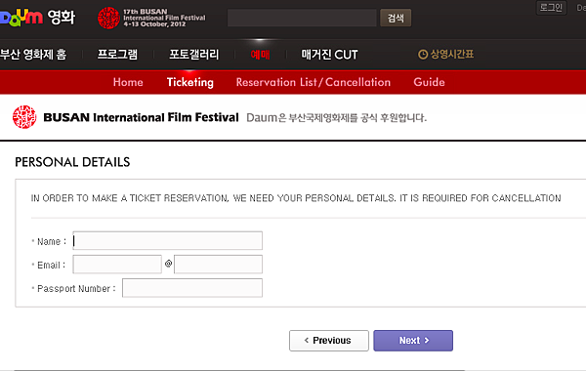Click the red BIFF logo beside festival title

click(24, 117)
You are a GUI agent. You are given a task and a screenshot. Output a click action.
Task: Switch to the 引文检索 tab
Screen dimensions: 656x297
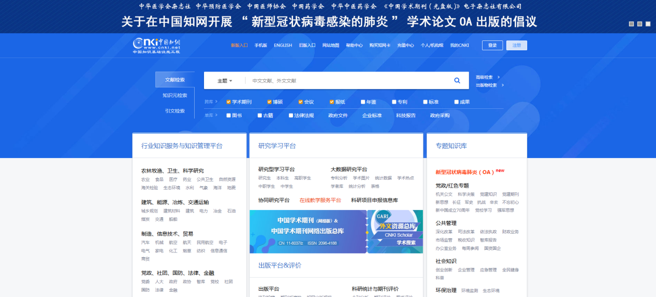point(174,111)
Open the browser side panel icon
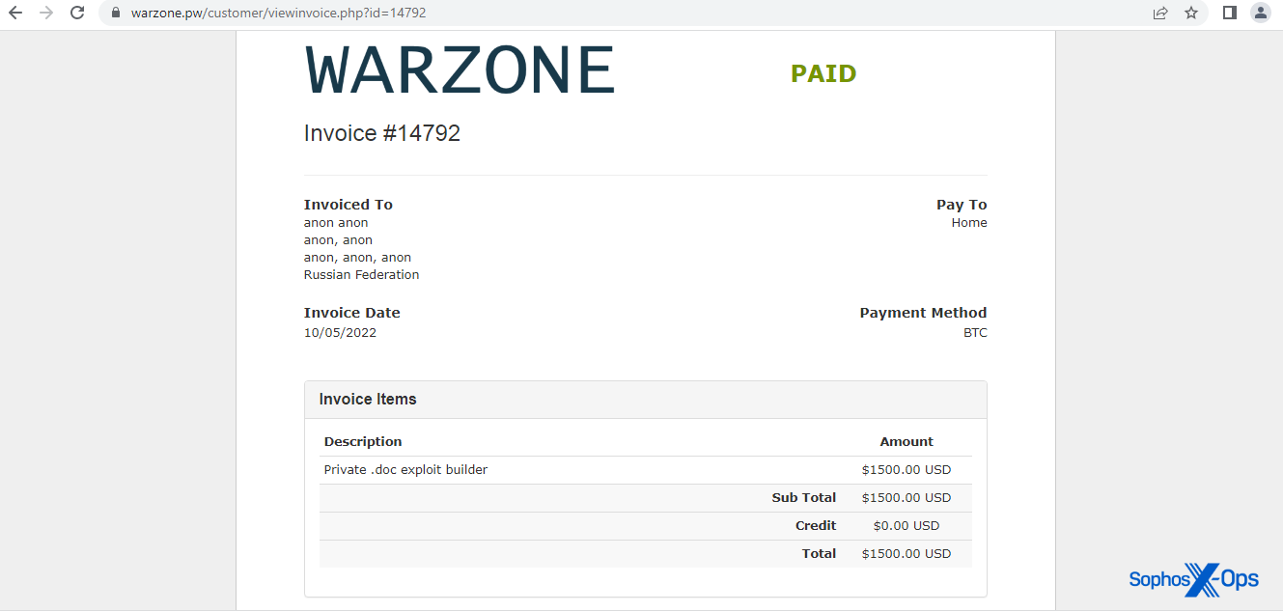The width and height of the screenshot is (1283, 612). point(1228,13)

# Exercise brief
Rewrite the rows above as a numbered list, skipping blank lines and leaving out the pictures.

# Final result
1. Click the red BIFF logo beside festival title
2. click(24, 117)
3. You are a GUI agent. You are given a task and a screenshot. Output a click action.
4. Task: Switch to the 引文检索 tab
5. Screen dimensions: 656x297
6. point(174,111)
7. Open the browser side panel icon
8. The width and height of the screenshot is (1283, 612). point(1228,13)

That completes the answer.